START Records for the exercise

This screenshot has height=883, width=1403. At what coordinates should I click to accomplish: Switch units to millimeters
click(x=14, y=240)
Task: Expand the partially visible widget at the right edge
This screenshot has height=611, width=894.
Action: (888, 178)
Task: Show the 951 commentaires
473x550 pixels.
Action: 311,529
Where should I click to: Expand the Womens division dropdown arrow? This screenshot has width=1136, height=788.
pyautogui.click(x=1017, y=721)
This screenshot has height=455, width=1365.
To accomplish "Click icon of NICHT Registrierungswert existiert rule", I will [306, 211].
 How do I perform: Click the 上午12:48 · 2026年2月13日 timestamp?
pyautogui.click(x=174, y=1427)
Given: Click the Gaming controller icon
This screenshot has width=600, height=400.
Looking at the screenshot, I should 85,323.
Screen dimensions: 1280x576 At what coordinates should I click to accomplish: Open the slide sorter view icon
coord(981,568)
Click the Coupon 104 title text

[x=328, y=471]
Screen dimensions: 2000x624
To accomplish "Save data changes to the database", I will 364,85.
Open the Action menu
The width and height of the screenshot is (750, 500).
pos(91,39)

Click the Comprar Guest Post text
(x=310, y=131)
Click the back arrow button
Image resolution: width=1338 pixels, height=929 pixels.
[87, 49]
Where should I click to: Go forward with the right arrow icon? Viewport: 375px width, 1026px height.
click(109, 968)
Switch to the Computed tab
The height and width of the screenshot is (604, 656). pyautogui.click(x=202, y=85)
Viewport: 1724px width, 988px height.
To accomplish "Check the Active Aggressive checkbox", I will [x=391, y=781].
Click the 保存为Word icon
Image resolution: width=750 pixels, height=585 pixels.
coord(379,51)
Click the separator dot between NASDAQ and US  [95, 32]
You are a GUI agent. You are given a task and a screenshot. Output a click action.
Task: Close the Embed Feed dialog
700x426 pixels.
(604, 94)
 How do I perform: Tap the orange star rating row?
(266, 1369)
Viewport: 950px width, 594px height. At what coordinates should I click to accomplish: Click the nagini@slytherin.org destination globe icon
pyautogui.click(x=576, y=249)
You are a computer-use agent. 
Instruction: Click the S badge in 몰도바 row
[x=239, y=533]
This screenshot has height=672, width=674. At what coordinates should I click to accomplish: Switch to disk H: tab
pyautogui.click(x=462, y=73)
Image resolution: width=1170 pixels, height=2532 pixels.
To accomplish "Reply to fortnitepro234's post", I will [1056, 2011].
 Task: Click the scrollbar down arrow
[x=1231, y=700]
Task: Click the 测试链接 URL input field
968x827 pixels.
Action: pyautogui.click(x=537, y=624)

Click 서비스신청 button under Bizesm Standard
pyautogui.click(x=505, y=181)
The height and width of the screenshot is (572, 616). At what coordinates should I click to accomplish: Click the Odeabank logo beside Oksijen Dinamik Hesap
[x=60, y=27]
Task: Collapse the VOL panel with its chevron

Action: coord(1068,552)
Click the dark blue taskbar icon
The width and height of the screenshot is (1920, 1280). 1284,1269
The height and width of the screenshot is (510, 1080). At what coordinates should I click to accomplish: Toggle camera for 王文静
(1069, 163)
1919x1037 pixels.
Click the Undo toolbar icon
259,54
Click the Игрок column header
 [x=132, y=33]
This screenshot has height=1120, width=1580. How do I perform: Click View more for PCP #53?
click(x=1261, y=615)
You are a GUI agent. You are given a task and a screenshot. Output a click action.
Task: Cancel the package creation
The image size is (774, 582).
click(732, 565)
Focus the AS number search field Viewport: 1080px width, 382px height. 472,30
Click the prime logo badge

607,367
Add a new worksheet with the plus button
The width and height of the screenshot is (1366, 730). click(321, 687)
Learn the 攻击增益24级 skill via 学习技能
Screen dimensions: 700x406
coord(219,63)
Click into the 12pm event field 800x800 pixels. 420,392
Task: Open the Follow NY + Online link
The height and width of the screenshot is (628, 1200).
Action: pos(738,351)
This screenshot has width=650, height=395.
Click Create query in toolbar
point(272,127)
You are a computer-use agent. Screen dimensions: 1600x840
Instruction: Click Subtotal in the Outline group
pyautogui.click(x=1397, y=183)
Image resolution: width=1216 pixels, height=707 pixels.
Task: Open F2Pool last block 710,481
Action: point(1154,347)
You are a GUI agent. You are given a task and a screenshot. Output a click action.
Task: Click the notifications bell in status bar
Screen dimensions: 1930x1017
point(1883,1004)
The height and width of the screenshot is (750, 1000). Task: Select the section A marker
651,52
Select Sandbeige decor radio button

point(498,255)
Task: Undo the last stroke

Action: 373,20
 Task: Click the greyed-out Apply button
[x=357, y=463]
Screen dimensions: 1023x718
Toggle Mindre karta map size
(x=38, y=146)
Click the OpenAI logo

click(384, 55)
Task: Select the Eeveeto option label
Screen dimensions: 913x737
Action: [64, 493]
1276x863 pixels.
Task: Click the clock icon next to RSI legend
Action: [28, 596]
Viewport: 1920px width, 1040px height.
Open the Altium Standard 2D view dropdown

END Records for the exercise

▶ Problem details:
Please write out each line of the listing above exactly.

▶ Answer for this exercise:
This screenshot has height=883, width=1403. At what coordinates should I click to accomplish: Switch units to millimeters
click(x=14, y=240)
Task: Expand the partially visible widget at the right edge
This screenshot has height=611, width=894.
Action: (888, 178)
Task: Show the 951 commentaires
473x550 pixels.
Action: 311,529
Where should I click to: Expand the Womens division dropdown arrow? This screenshot has width=1136, height=788.
pyautogui.click(x=1017, y=721)
This screenshot has height=455, width=1365.
To accomplish "Click icon of NICHT Registrierungswert existiert rule", I will [306, 211].
 How do I perform: Click the 上午12:48 · 2026年2月13日 timestamp?
pyautogui.click(x=174, y=1427)
Given: Click the Gaming controller icon
This screenshot has width=600, height=400.
Looking at the screenshot, I should 85,323.
Screen dimensions: 1280x576 At what coordinates should I click to accomplish: Open the slide sorter view icon
coord(981,568)
Click the Coupon 104 title text

[x=328, y=471]
Screen dimensions: 2000x624
To accomplish "Save data changes to the database", I will 364,85.
Open the Action menu
The width and height of the screenshot is (750, 500).
pos(91,39)

Click the Comprar Guest Post text
(x=310, y=131)
Click the back arrow button
Image resolution: width=1338 pixels, height=929 pixels.
[87, 49]
Where should I click to: Go forward with the right arrow icon? Viewport: 375px width, 1026px height.
click(109, 968)
Switch to the Computed tab
The height and width of the screenshot is (604, 656). pyautogui.click(x=202, y=85)
Viewport: 1724px width, 988px height.
To accomplish "Check the Active Aggressive checkbox", I will [x=391, y=781].
Click the 保存为Word icon
Image resolution: width=750 pixels, height=585 pixels.
coord(379,51)
Click the separator dot between NASDAQ and US  [95, 32]
You are a GUI agent. You are given a task and a screenshot. Output a click action.
Task: Close the Embed Feed dialog
700x426 pixels.
(604, 94)
 How do I perform: Tap the orange star rating row?
(266, 1369)
Viewport: 950px width, 594px height. At what coordinates should I click to accomplish: Click the nagini@slytherin.org destination globe icon
pyautogui.click(x=576, y=249)
You are a computer-use agent. 
Instruction: Click the S badge in 몰도바 row
[x=239, y=533]
This screenshot has height=672, width=674. At what coordinates should I click to accomplish: Switch to disk H: tab
pyautogui.click(x=462, y=73)
Image resolution: width=1170 pixels, height=2532 pixels.
To accomplish "Reply to fortnitepro234's post", I will [1056, 2011].
 Task: Click the scrollbar down arrow
[x=1231, y=700]
Task: Click the 测试链接 URL input field
968x827 pixels.
Action: pyautogui.click(x=537, y=624)

Click 서비스신청 button under Bizesm Standard
pyautogui.click(x=505, y=181)
The height and width of the screenshot is (572, 616). At what coordinates should I click to accomplish: Click the Odeabank logo beside Oksijen Dinamik Hesap
[x=60, y=27]
Task: Collapse the VOL panel with its chevron

Action: coord(1068,552)
Click the dark blue taskbar icon
The width and height of the screenshot is (1920, 1280). 1284,1269
The height and width of the screenshot is (510, 1080). At what coordinates should I click to accomplish: Toggle camera for 王文静
(1069, 163)
1919x1037 pixels.
Click the Undo toolbar icon
259,54
Click the Игрок column header
 [x=132, y=33]
This screenshot has height=1120, width=1580. How do I perform: Click View more for PCP #53?
click(x=1261, y=615)
You are a GUI agent. You are given a task and a screenshot. Output a click action.
Task: Cancel the package creation
The image size is (774, 582).
click(732, 565)
Focus the AS number search field Viewport: 1080px width, 382px height. 472,30
Click the prime logo badge

607,367
Add a new worksheet with the plus button
The width and height of the screenshot is (1366, 730). click(321, 687)
Learn the 攻击增益24级 skill via 学习技能
Screen dimensions: 700x406
coord(219,63)
Click into the 12pm event field 800x800 pixels. 420,392
Task: Open the Follow NY + Online link
The height and width of the screenshot is (628, 1200).
Action: pos(738,351)
This screenshot has width=650, height=395.
Click Create query in toolbar
point(272,127)
You are a computer-use agent. Screen dimensions: 1600x840
Instruction: Click Subtotal in the Outline group
pyautogui.click(x=1397, y=183)
Image resolution: width=1216 pixels, height=707 pixels.
Task: Open F2Pool last block 710,481
Action: point(1154,347)
You are a GUI agent. You are given a task and a screenshot. Output a click action.
Task: Click the notifications bell in status bar
Screen dimensions: 1930x1017
point(1883,1004)
The height and width of the screenshot is (750, 1000). Task: Select the section A marker
651,52
Select Sandbeige decor radio button

point(498,255)
Task: Undo the last stroke

Action: 373,20
 Task: Click the greyed-out Apply button
[x=357, y=463]
Screen dimensions: 1023x718
Toggle Mindre karta map size
(x=38, y=146)
Click the OpenAI logo

click(384, 55)
Task: Select the Eeveeto option label
Screen dimensions: 913x737
Action: [64, 493]
1276x863 pixels.
Task: Click the clock icon next to RSI legend
Action: [28, 596]
Viewport: 1920px width, 1040px height.
Open the Altium Standard 2D view dropdown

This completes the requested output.